With shifts in world trade costing the region tens of thousands of jobs and
shrinking export profits, these small island states have become more
vulnerable than ever to drug lords whose fortunes dwarf those of its
governments and poorly paid law enforcers.

Drug scandals brought down the government of St. Kitts and Nevis in 1994.

Britain dissolved the government of its Turks and Caicos Islands in 1986
after then-Chief Minister Norman Saunders was convicted and jailed in Miami
on drug-trafficking charges. Mr.
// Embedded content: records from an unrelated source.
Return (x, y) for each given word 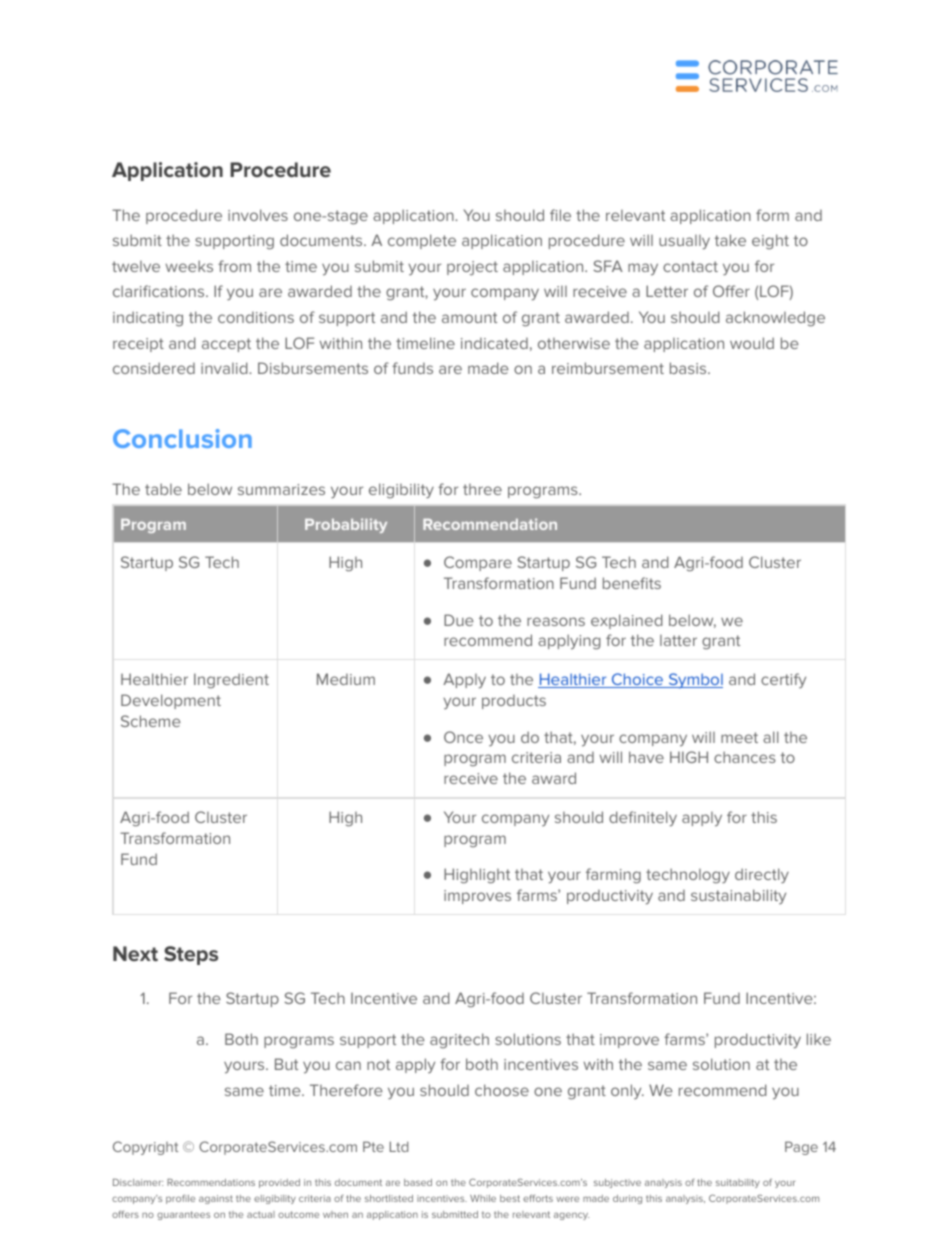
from (234, 266)
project (472, 268)
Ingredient (231, 681)
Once (463, 737)
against (216, 1199)
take (730, 240)
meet (739, 737)
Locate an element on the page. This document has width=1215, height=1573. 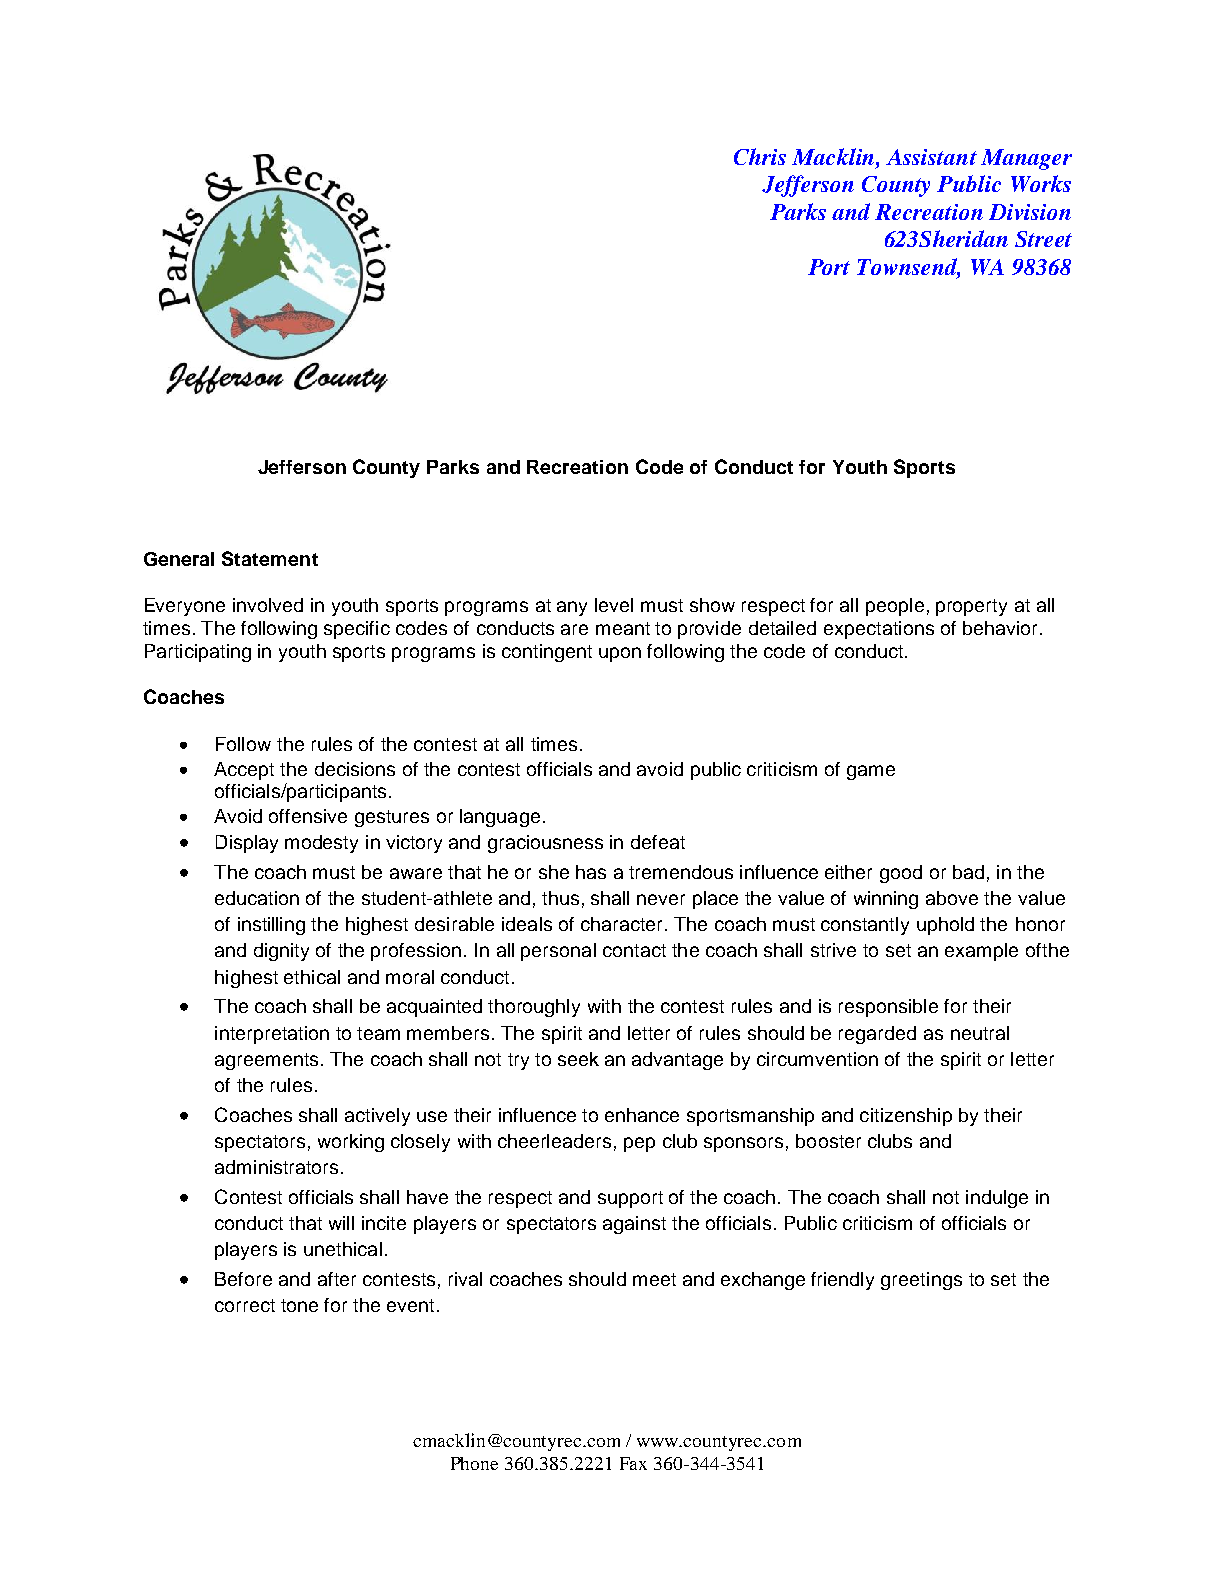
Fax is located at coordinates (633, 1463).
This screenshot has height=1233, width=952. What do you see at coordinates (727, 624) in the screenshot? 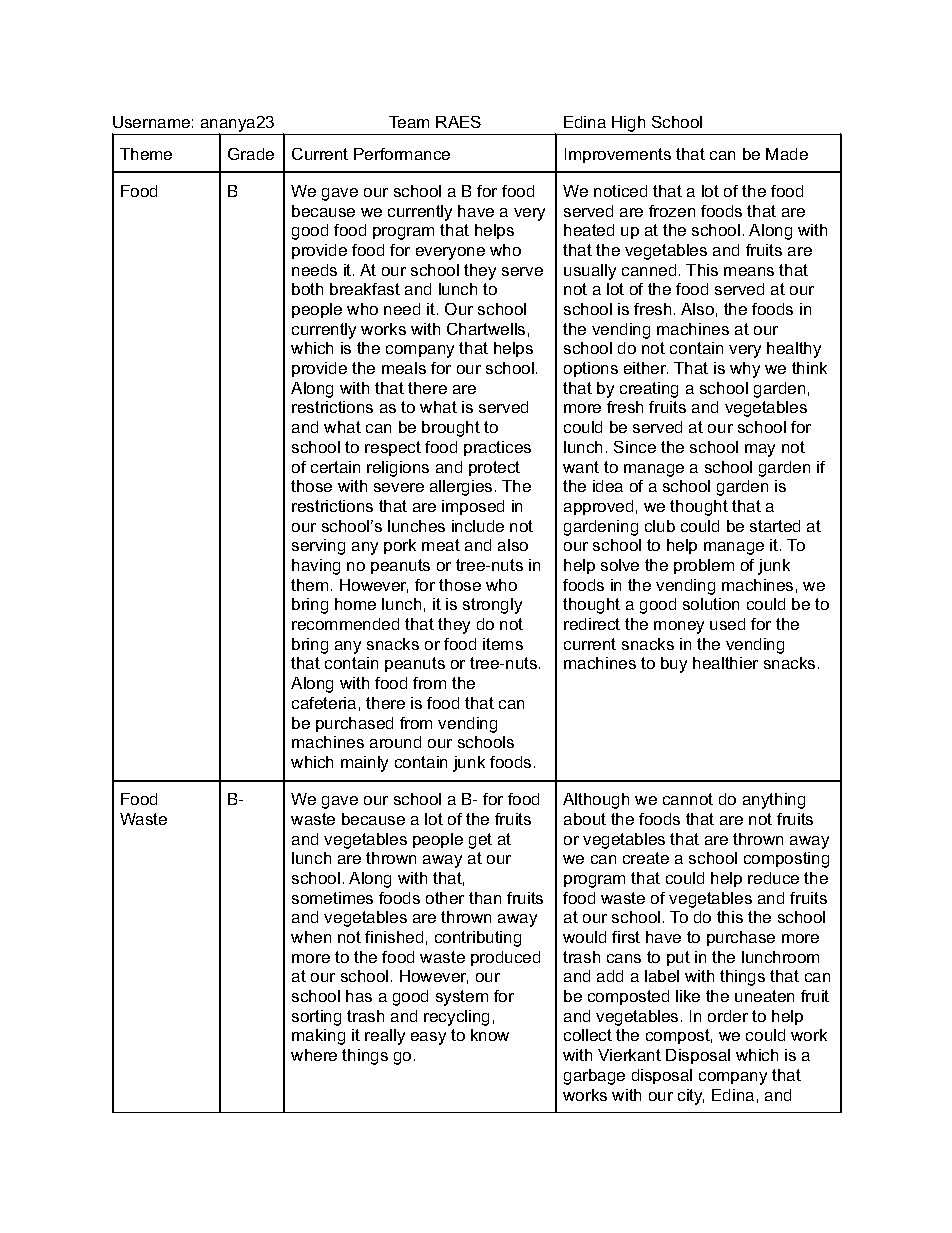
I see `used` at bounding box center [727, 624].
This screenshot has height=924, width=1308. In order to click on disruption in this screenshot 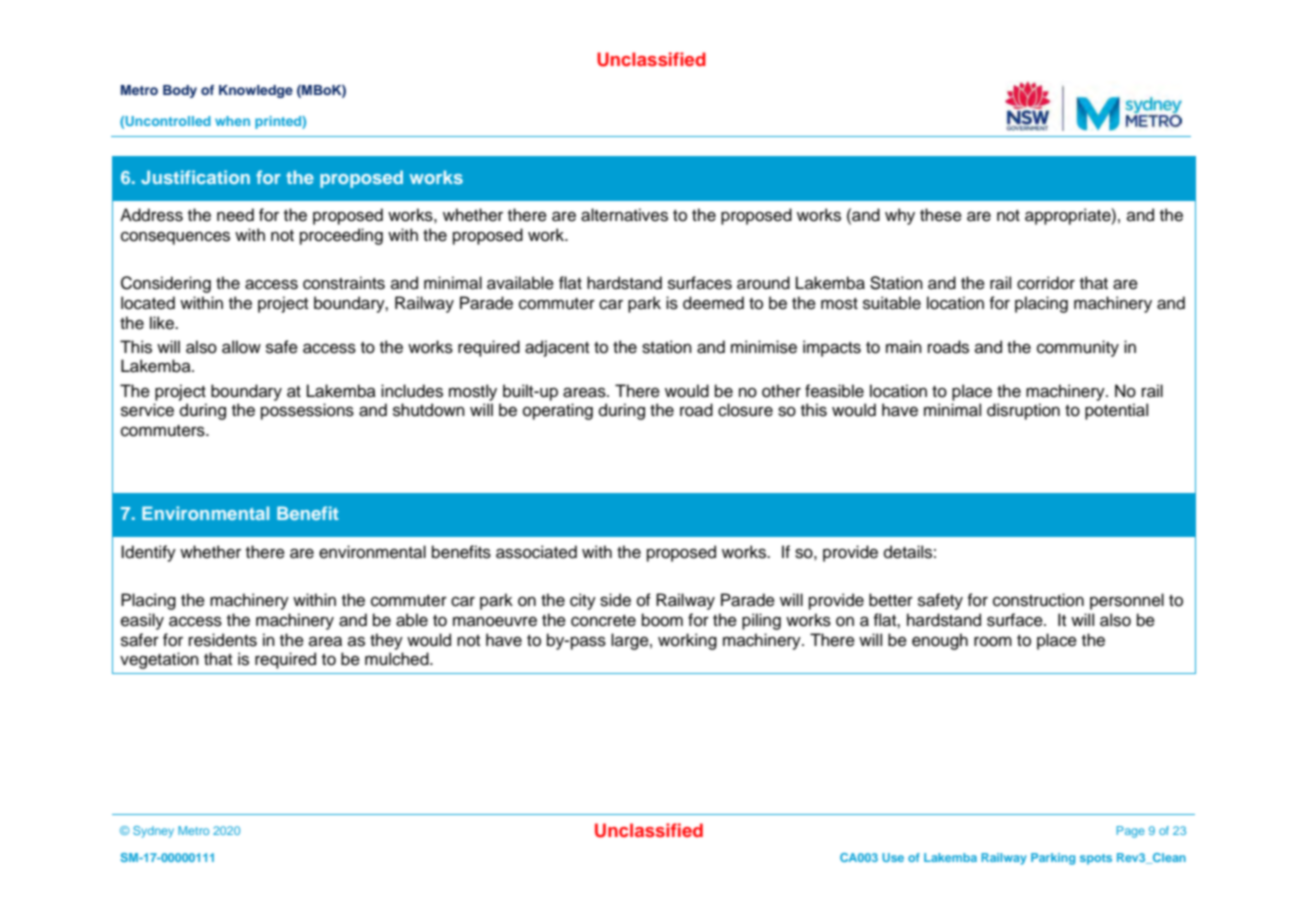, I will do `click(1023, 411)`.
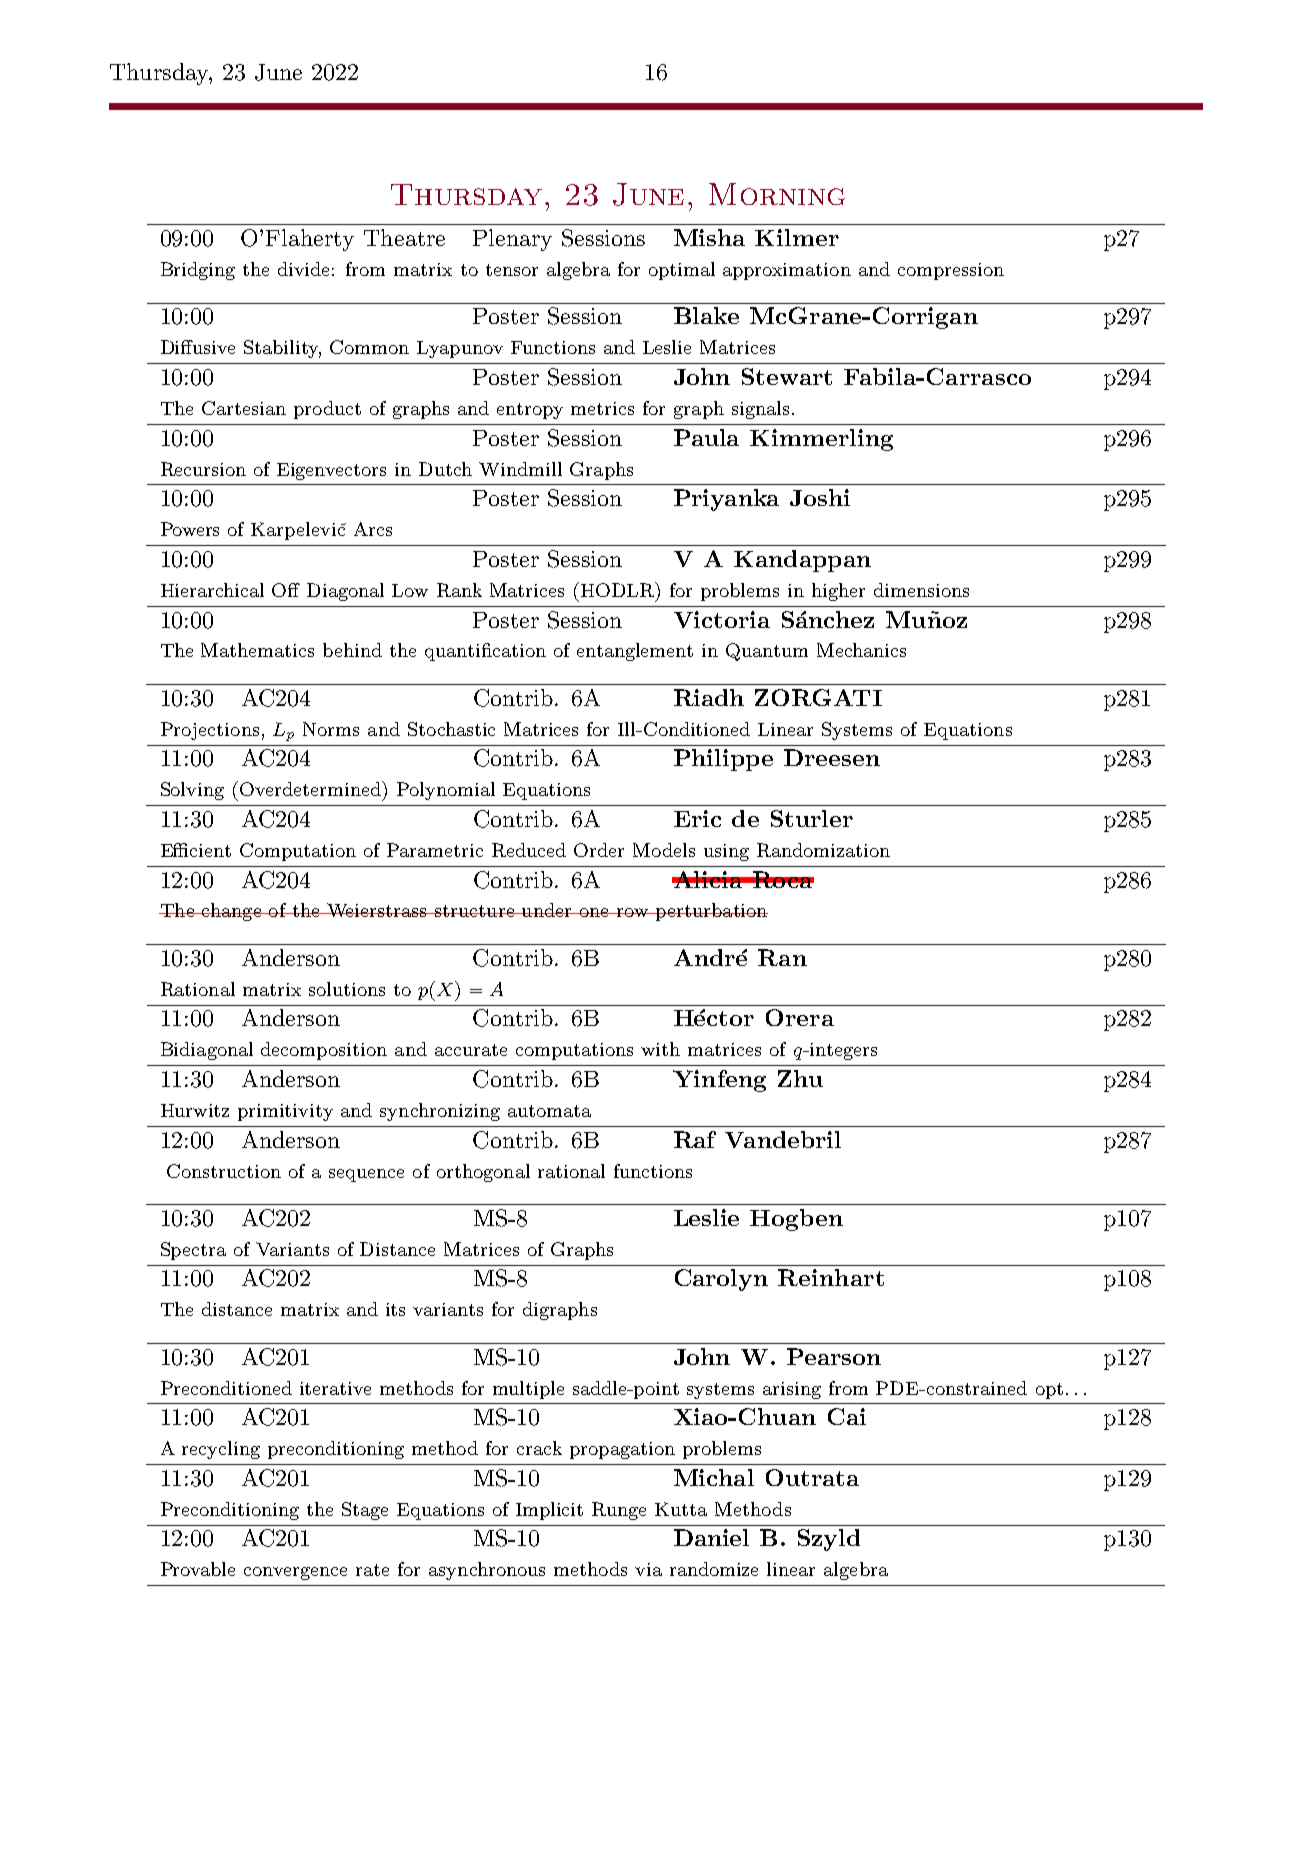  What do you see at coordinates (549, 1111) in the screenshot?
I see `automata` at bounding box center [549, 1111].
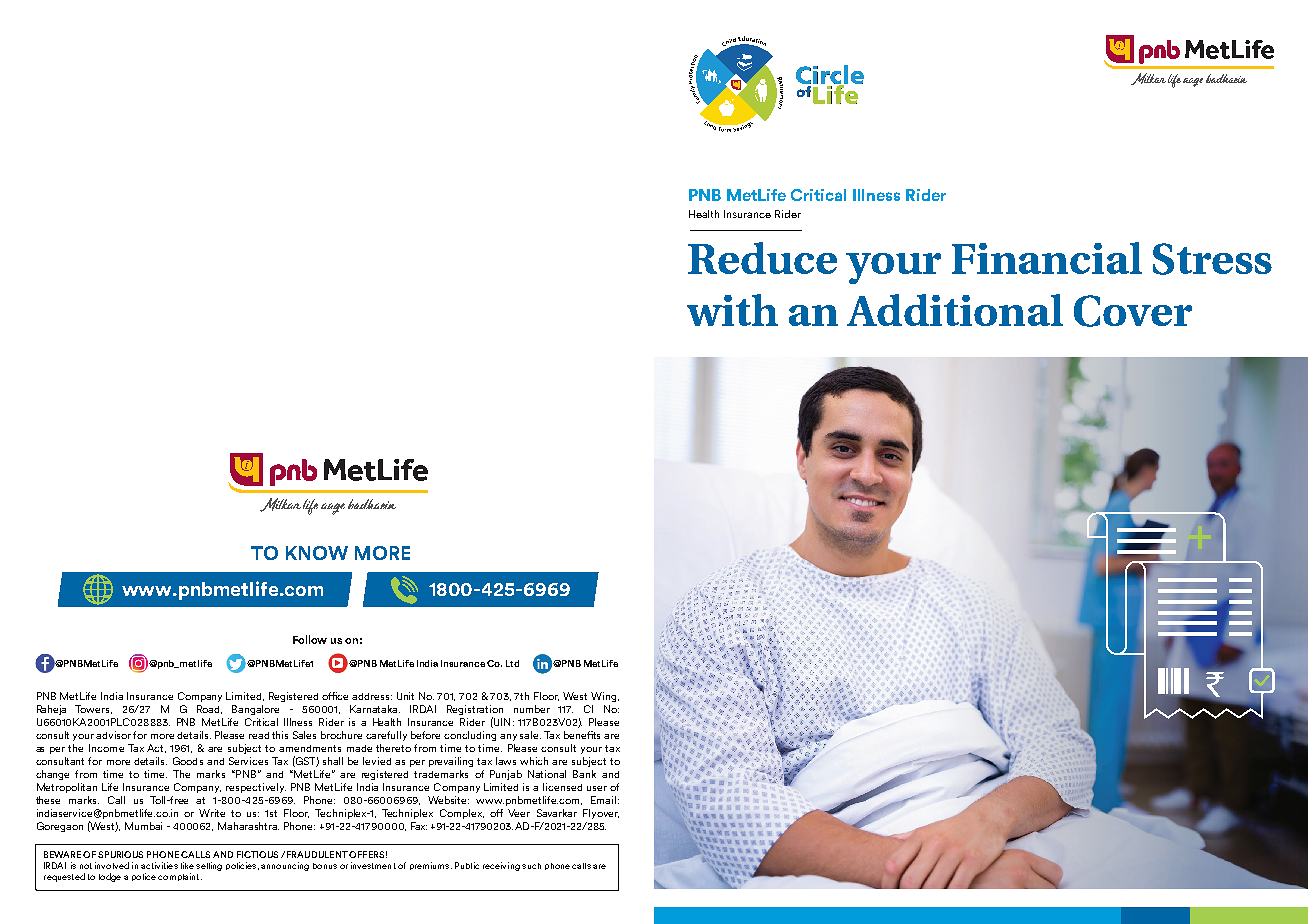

Saunders was re-elected in 1995. The same
year, relations with Britain deteriorated after the British governor
charged his territory was rife with drug corruption.

A U.N. report on drug trends in the Caribbean, released in late November,
blames the surge in trafficking in part on "weak states, economic
structures dependent on sectors such as tourism or financial services that
are vulnerable to money laundering, and economic and human networks
connecting the region to drug-consuming countries."

The solution, Mr. McMillan and others say, is decriminalizing or legalizing
drugs, then using the money now spent on the drug war to pay for education
and addiction recovery programs that would reduce demand for drugs.

Mr. Vigil does not disagree. "We have to look at a balanced approached
between enforcement and demand reduction," he said.

But drug policy is mostly dictated by the U.S., where politicians favor
tough antidrug laws and initiatives.

Solid figures on U.S. antinarcotics efforts are nearly impossible to nail
down. But the Center for International Policy, a Washington-based think
tank, estimates that in 1999 the U.S. provided almost $500 million in aid
to countries involved in this year's Operation Libertador. Of that, only $5
million-$6 million was earmarked to help reduce demand.